A procedure for high-throughput protein expression analysis has been finalized. Briefly, Dr. Marc Vidal at the Massachusetts General Hospital supplied 96-well plates containing purified plasmid DNA of 88 unique C. elegans genes in the form of entry vectors. These genes were directly sub-cloned into the expression vector pDEST-17.1 by recombinational techniques (Gateway system, Life Technologies) and transformed into the expression bacteria strain BL21-SI. Both the sub-cloning and transformation procedures have been optimized in our lab for 96-well plates. The pDEST-17.1 expression vector is a variation of the initial pDEST-17 expression plasmid that now contains a 3-phase stop codon after the 3’ recombination site. The vector also contains the N-terminal Histidine tag.

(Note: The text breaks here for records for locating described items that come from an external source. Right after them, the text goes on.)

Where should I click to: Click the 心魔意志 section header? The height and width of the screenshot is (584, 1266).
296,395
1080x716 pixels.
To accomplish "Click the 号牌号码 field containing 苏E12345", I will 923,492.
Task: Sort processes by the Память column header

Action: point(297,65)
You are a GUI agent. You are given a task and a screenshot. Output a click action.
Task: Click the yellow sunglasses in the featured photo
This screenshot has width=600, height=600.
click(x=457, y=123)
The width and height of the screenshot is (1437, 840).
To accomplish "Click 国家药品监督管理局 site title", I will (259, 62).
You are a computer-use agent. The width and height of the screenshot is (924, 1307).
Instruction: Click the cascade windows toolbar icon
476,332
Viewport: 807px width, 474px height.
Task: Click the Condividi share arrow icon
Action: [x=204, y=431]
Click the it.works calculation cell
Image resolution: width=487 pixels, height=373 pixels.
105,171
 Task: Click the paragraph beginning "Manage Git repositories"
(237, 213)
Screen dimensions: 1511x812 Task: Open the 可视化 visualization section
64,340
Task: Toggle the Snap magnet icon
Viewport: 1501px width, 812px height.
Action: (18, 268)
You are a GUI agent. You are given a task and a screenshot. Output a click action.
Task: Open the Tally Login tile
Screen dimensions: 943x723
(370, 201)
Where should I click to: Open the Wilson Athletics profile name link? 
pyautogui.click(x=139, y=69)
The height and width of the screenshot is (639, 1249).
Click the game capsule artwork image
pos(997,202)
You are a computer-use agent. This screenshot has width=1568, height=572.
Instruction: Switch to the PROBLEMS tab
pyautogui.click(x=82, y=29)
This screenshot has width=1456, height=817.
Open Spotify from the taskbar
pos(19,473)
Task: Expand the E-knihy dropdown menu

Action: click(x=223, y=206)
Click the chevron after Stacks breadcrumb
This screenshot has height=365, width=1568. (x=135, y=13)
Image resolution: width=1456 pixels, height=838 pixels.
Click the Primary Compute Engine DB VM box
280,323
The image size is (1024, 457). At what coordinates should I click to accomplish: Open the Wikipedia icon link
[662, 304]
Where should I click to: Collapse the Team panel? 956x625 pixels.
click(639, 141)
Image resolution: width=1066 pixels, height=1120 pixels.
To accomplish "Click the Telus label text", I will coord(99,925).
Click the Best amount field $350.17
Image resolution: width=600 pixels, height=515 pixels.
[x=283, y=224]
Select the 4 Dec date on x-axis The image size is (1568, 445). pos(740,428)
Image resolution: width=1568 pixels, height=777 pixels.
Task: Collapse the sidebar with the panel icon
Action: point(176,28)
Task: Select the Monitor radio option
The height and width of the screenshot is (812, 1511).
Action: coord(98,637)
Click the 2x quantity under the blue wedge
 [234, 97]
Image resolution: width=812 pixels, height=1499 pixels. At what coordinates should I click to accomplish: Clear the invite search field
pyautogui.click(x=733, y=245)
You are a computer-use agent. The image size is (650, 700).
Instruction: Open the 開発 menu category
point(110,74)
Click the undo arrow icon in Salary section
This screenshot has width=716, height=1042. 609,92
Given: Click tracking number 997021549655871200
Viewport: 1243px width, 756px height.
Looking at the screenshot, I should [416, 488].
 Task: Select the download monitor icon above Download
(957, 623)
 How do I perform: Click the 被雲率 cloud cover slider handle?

The bacteria are grown in 1 ml, 96-well block plates and protein expression is carried out in 5 ml media, 10 ml 24-well block plates. Initially, the bacteria are lysed with 8 M urea, denaturing all proteins. An ELISA is used to identify expression of recombinant proteins using an anti-penta Histidine antibody (Qiagen). Histidine tag was provided by the expression vector pDEST-17.1. Visualization is performed with an alkaline phosphatase conjugated secondary antibody (Pierce), and color change of p-nitrophenyl phosphate (ICN). When clones are identified which produce recombinantly expressed proteins, these genes are used in a second round of small-scale expression analysis. Here, two temperatures (18°C and 37°C) are screened for soluble protein expression.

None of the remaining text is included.